Laura Ebke can perhaps relate to those small bands of colonial Americans who first began muttering about royal oppression while downing mugs of ale and composing rousing pamphlets.
Ebke, the state senator from Crete, hosted a small gathering Nov. 3 at Bellevue University’s Military Veteran Service Center where she promoted a national effort to call a Convention of the States in order to propose amendments to the U.S. Constitution.
About 10 people attended the presentation, where Ebke said the convention would discuss imposing fiscal restraints on the federal government, limiting its power and jurisdiction and imposing term limits for members of Congress.
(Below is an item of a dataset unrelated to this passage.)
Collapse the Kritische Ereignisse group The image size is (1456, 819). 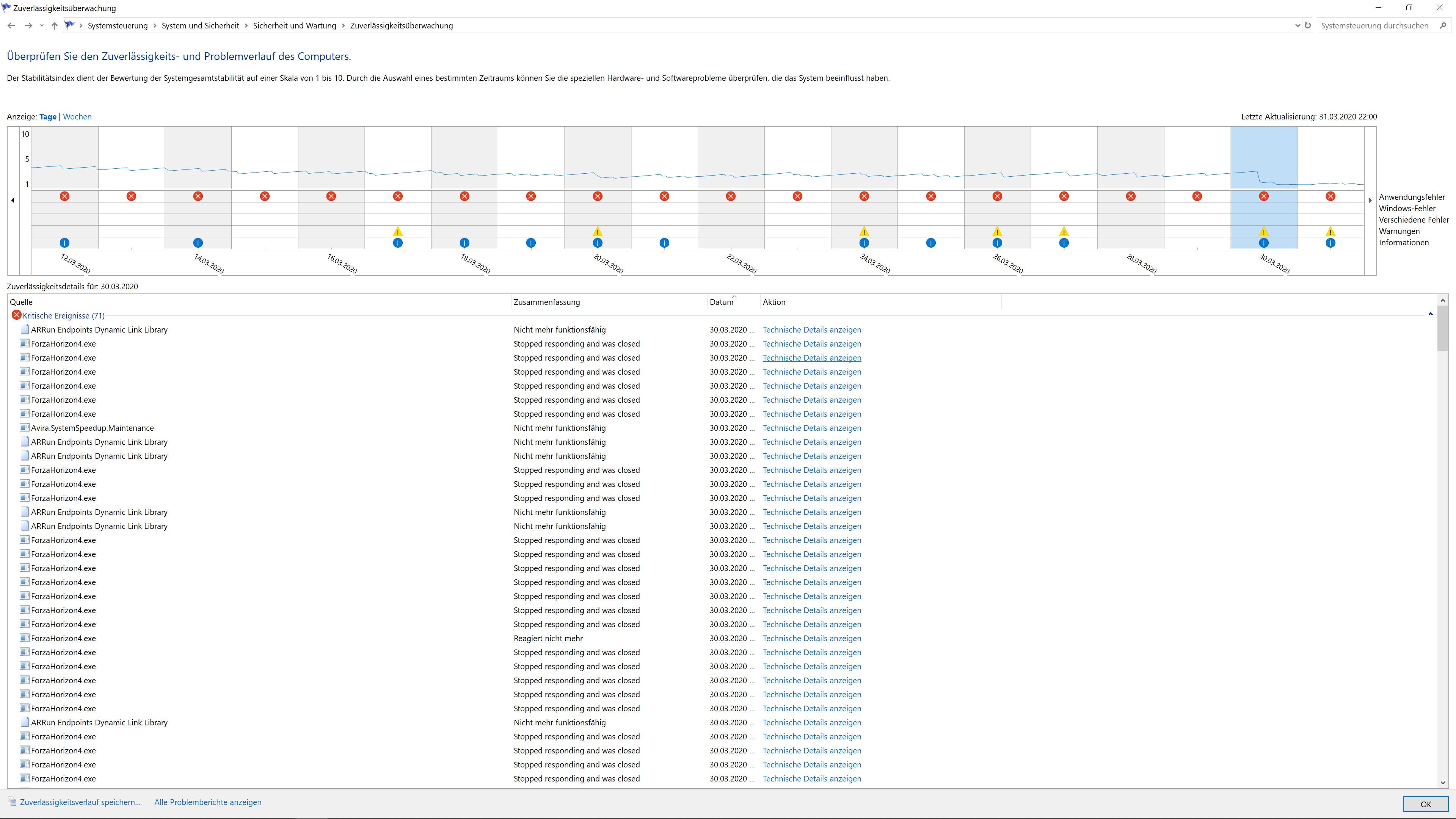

While such a convention has never been called, the process for doing so is enshrined in Article 5 of the Constitution, which enables the states to bypass Congress and propose constitutional amendments of their own.
Any amendment approved by the convention would have to be endorsed by 38 of the 50 states in order to become part of the Constitution, which is the same requirement that must be met by amendments proposed by Congress.
The first step, however, is to meet the constitutional requirement that two-thirds of the states (34) call for a convention. So far, four states have signed on. They are Georgia, Florida, Alaska and Alabama.
Ebke wants Nebraska to be the fifth and has proposed LR 35 to that effect, a legislative resolution which is expected to be debated during the session of the Legislature that begins Jan. 6.
“What I want to talk about tonight is structural reform, and by that I mean changing the rules the feds have to live by,” Ebke said. “What are the chances that the Congress we’ve got sitting in Washington is going to propose a balanced budget amendment, or impose term limits on itself? It’s not going to happen, and that’s why the states have this initiative process.”
Brandon Benson, a legislative aide to Ebke, said the small crowd at the Bellevue event probably reflected the fact that Papillion State Sen. Jim Smith was holding a fundraiser the same evening.
He said the average attendance, as Ebke has held similar sessions throughout the state, has been about 20. He said the highest attended meeting was in Gering, where about 50 people showed up.
Benson, who said he has been involved with grass roots political causes for about 10 years, said he has learned not to let small turnouts discourage him. Any reform effort is more about commitment than numbers, he said.
“I’ll take three motivated people who will do something, over 500 who go home and do nothing,” he said.